In cryptography a blind signature, as introduced by David Chaum,[1] is a form of digital signature in which the content of a message is disguised (blinded) before it is signed. The resulting blind signature can be publicly verified against the original, unblinded message in the manner of a regular digital signature. Blind signatures are typically employed in privacy-related protocols where the signer and message author are different parties. Examples include cryptographic election systems and digital cash schemes.
An often-used analogy to the cryptographic blind signature is the physical act of a voter enclosing a completed anonymous ballot in a special carbon paper lined envelope that has the voter's credentials pre-printed on the outside. An official verifies the credentials and signs the envelope, thereby transferring his signature to the ballot inside via the carbon paper. Once signed, the package is given back to the voter, who transfers the now signed ballot to a new unmarked normal envelope. Thus, the signer does not view the message content, but a third party can later verify the signature and know that the signature is valid within the limitations of the underlying signature scheme.

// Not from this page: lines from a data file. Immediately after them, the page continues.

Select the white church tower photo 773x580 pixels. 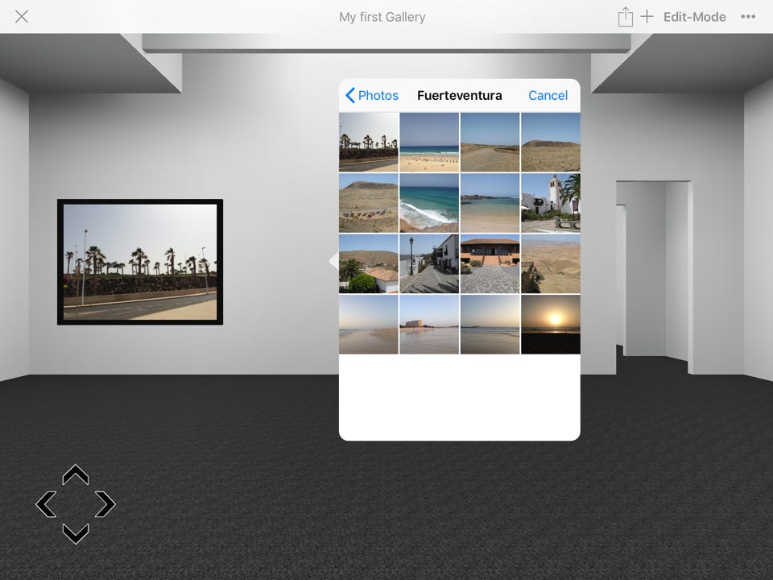click(x=550, y=202)
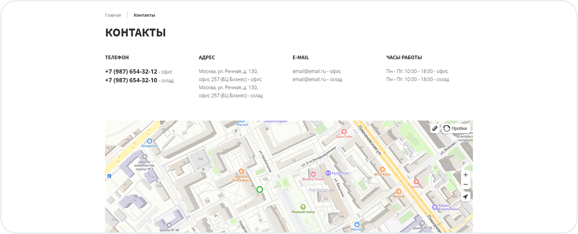Open the GoGrilla restaurant map marker

(x=241, y=171)
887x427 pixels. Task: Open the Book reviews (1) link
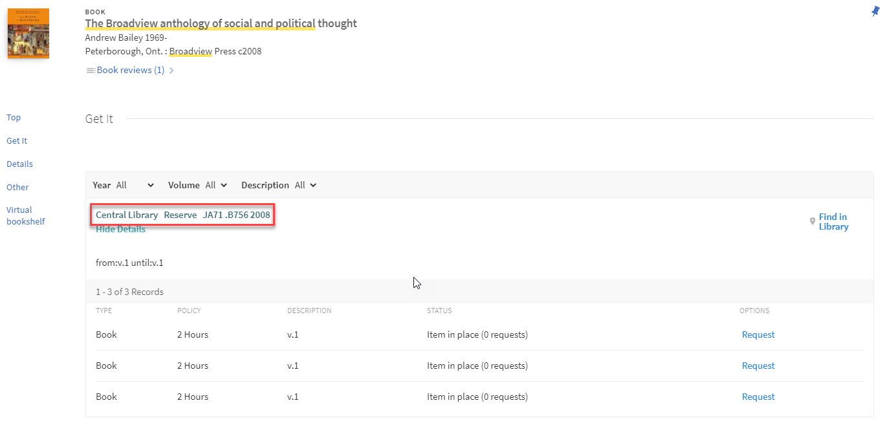point(130,70)
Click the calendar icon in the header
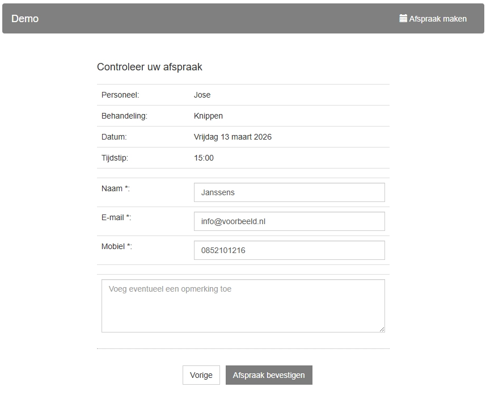Image resolution: width=486 pixels, height=404 pixels. click(403, 19)
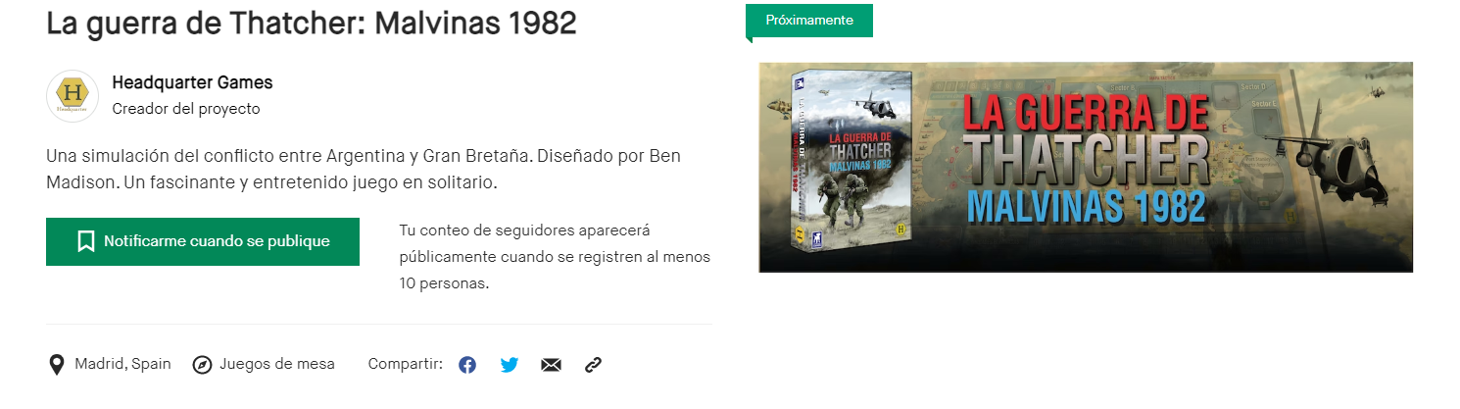Click Notificarme cuando se publique button
This screenshot has width=1460, height=409.
click(x=203, y=241)
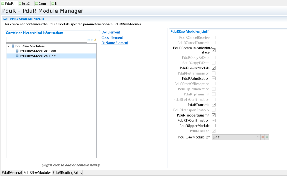The width and height of the screenshot is (287, 176).
Task: Click the Copy Element link
Action: (x=112, y=37)
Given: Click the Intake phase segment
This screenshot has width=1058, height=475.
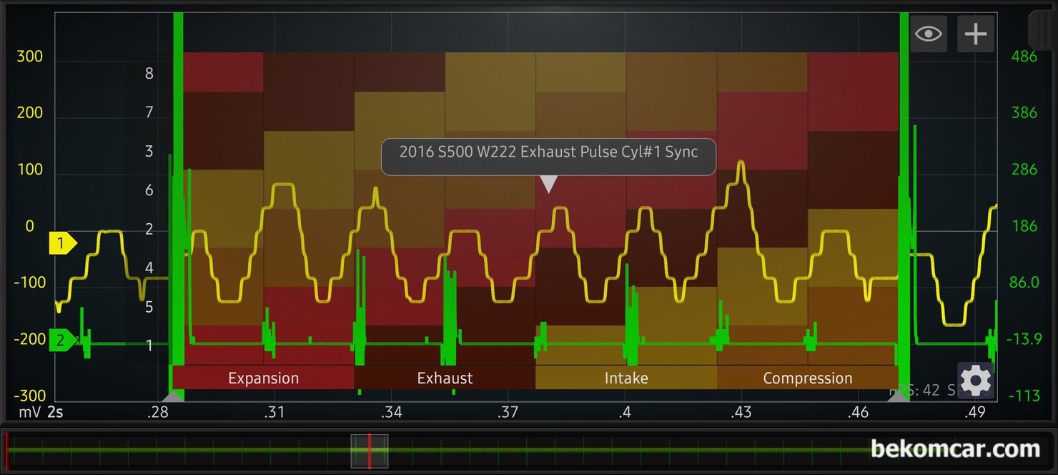Looking at the screenshot, I should 626,378.
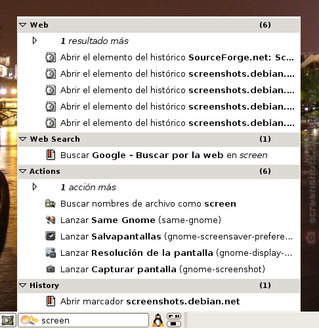Click the Google web search bookmark icon
Screen dimensions: 319x328
coord(51,155)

Blind signatures can also be used to provide unlinkability, which prevents the signer from linking the blinded message it signs to a later un-blinded version that it may be called upon to verify. In this case, the signer's response is first "un-blinded" prior to verification in such a way that the signature remains valid for the un-blinded message. This can be useful in schemes where anonymity is required.
Blind signature schemes can be implemented using a number of common public key signing schemes, for instance RSA and DSA. To perform such a signature, the message is first "blinded", typically by combining it in some way with a random "blinding factor". The blinded message is passed to a signer, who then signs it using a standard signing algorithm. The resulting message, along with the blinding factor, can be later verified against the signer's public key. In some blind signature schemes, such as RSA, it is even possible to remove the blinding factor from the signature before it is verified. In these schemes, the final output (message/signature) of the blind signature scheme is identical to that of the normal signing protocol.